— START OF Selected passage —
# Pumpkin lighting



## pitman2 (Sep 23, 2008)

Hello all. I want to make an LED pumpkin light (battery powered) that's bright enough to be seen in a moderately lit environment. But I've never made anything like this before, and I'm not too familiar with... circuitry(?), and I must learn! Any suggestions would be helpful.


----------



## StarHalo (Sep 23, 2008)

Just put a Sylvania Dot-It in the pumpkin, $6 at your local hardware store and you're done. See it here: http://www.sylvania.com/ConsumerProducts/LightsActionDOTit/DOTitclassic/


----------



## PhotonWrangler (Sep 23, 2008)

WalMart has a color-changing pumpkin light for $2.50. I'm sure it's not as bright as the Sylvania Dot-It though. Depends on whether you want a lot of light or a rainbow of colors.


----------



## Sub_Umbra (Sep 23, 2008)

LEDs are great for lighting pumpkins in the sub-tropics where candles may raise the interior temps so much that the pumpkin will be toast in just a couple of days.

A few years ago I had great results lighting a pumpkin with an EL Hyper Blaster with the head skrewed off, in candle mode. Great runtime, too!





*BOO!*


----------



## greenLED (Sep 23, 2008)

Another idea that works is to put an LED "tea candle" inside the pumpkin. The candle looks like a regular tea candle, and the LED flickers a bit.


----------



## metlarules (Sep 24, 2008)

Get the head off of one of your old 2 cr123 flashlights with a strobe fuction.Go to Radio Shack and purchase a 4d battery holder with built in switch. Hook it all up and wallah! Strobing Pumkin


----------



## Mr_Light (Sep 24, 2008)
— END OF Selected passage —
[Problem set]
1. According to the pumpkin lighting thread, what does the color-changing pumpkin light at WalMart cost?
2. Reproduce the portion of the pumpkin lighting thread starting at "## PhotonWrangler (Sep" and ending at "couple of days.", swapping "candles" for "oil lamps".
— START OF Record set —
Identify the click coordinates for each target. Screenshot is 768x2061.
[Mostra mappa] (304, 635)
— END OF Record set —
— START OF Record set —
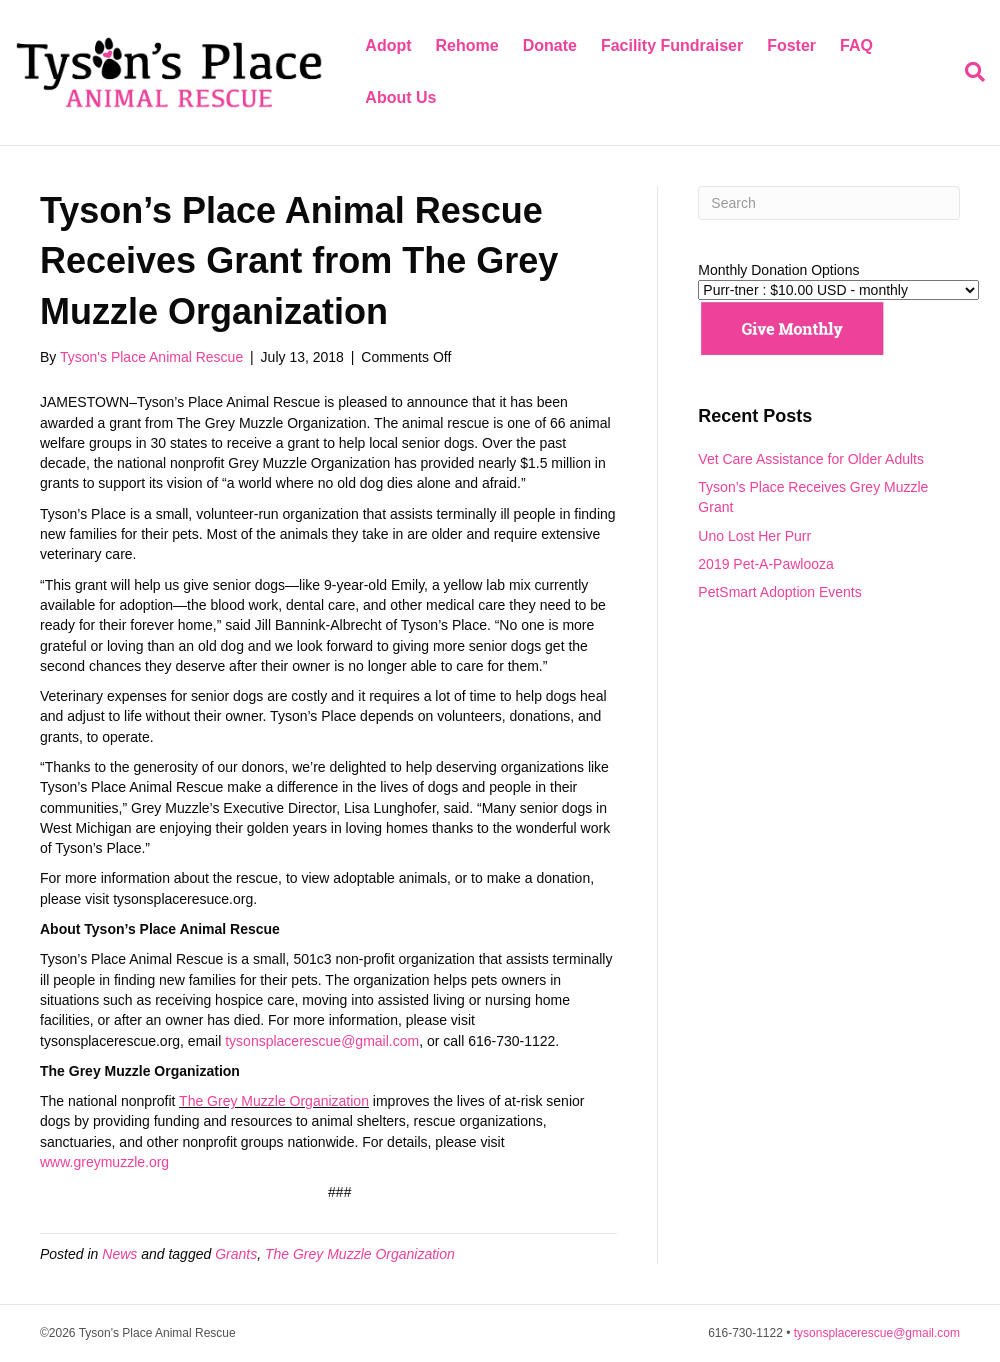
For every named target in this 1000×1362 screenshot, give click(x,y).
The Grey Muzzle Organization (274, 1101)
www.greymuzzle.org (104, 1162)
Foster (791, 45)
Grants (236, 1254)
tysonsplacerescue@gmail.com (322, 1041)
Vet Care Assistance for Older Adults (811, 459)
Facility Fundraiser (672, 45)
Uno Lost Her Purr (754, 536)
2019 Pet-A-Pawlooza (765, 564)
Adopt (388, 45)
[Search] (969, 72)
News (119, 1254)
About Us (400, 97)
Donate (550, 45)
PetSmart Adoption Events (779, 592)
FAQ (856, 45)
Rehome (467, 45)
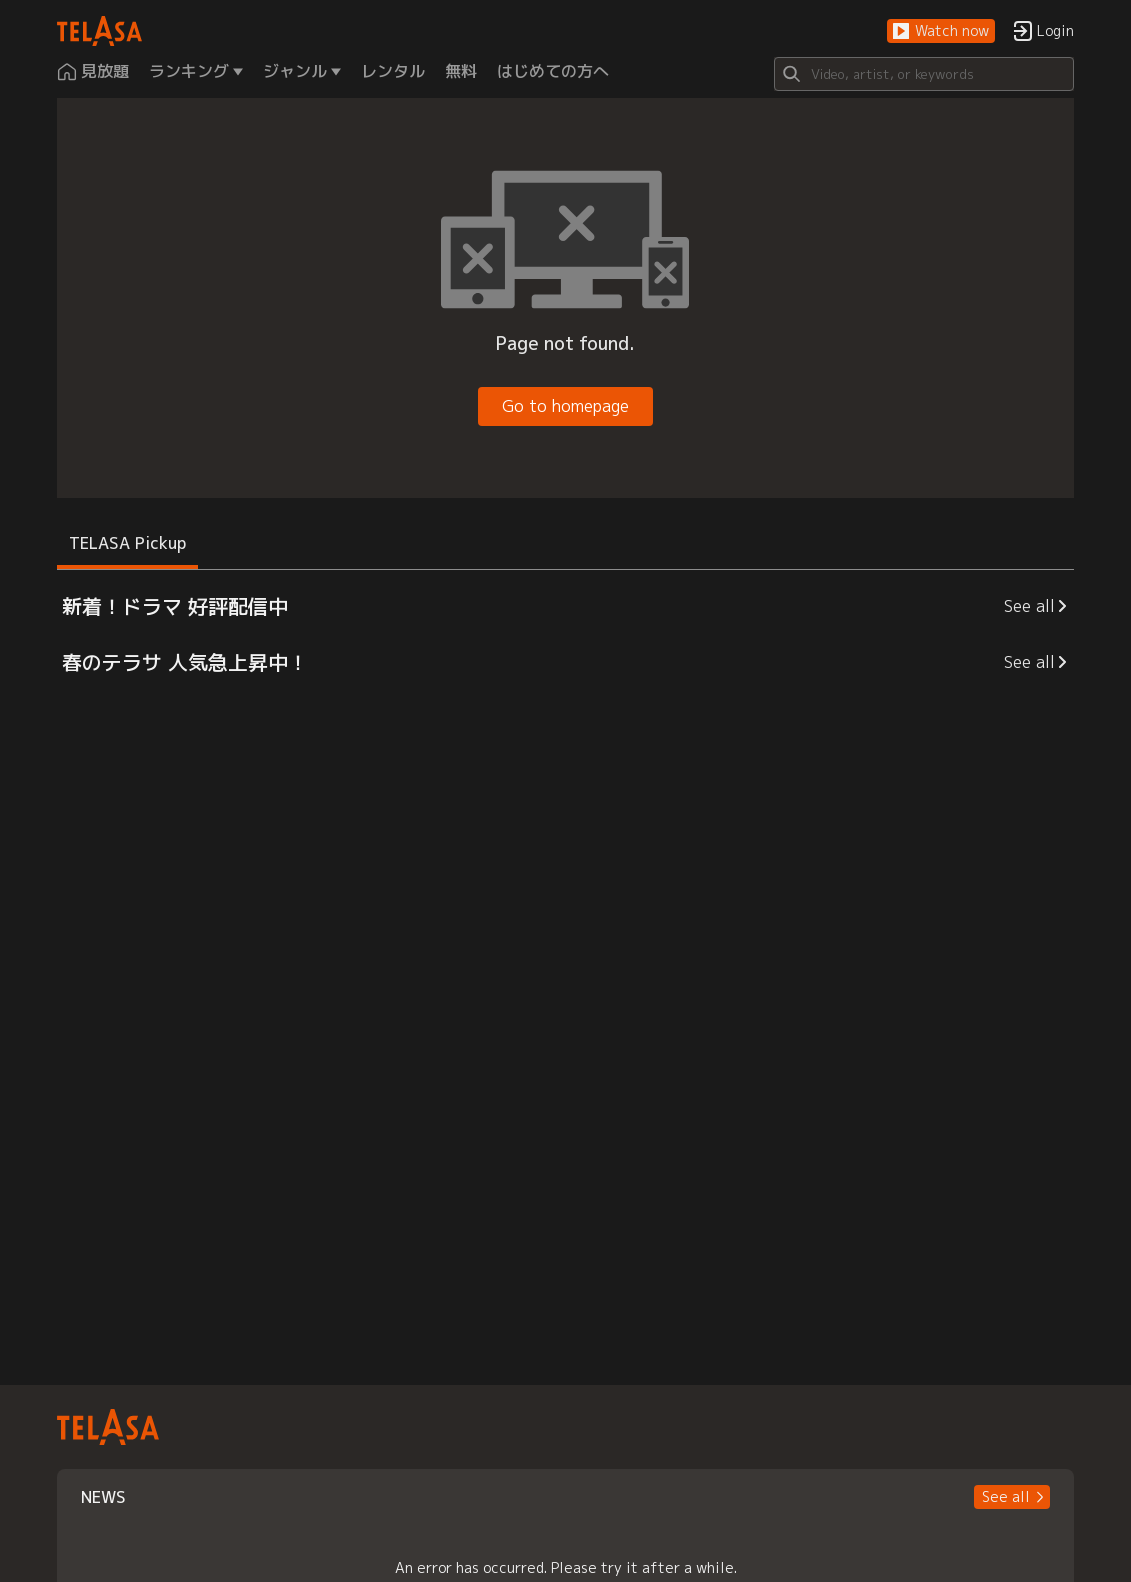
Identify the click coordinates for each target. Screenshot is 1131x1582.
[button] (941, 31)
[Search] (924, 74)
— END OF Record set —
[Results of the exercise]
1. $2.50

2.
## PhotonWrangler (Sep 23, 2008)

WalMart has a color-changing pumpkin light for $2.50. I'm sure it's not as bright as the Sylvania Dot-It though. Depends on whether you want a lot of light or a rainbow of colors.


----------



## Sub_Umbra (Sep 23, 2008)

LEDs are great for lighting pumpkins in the sub-tropics where oil lamps may raise the interior temps so much that the pumpkin will be toast in just a couple of days.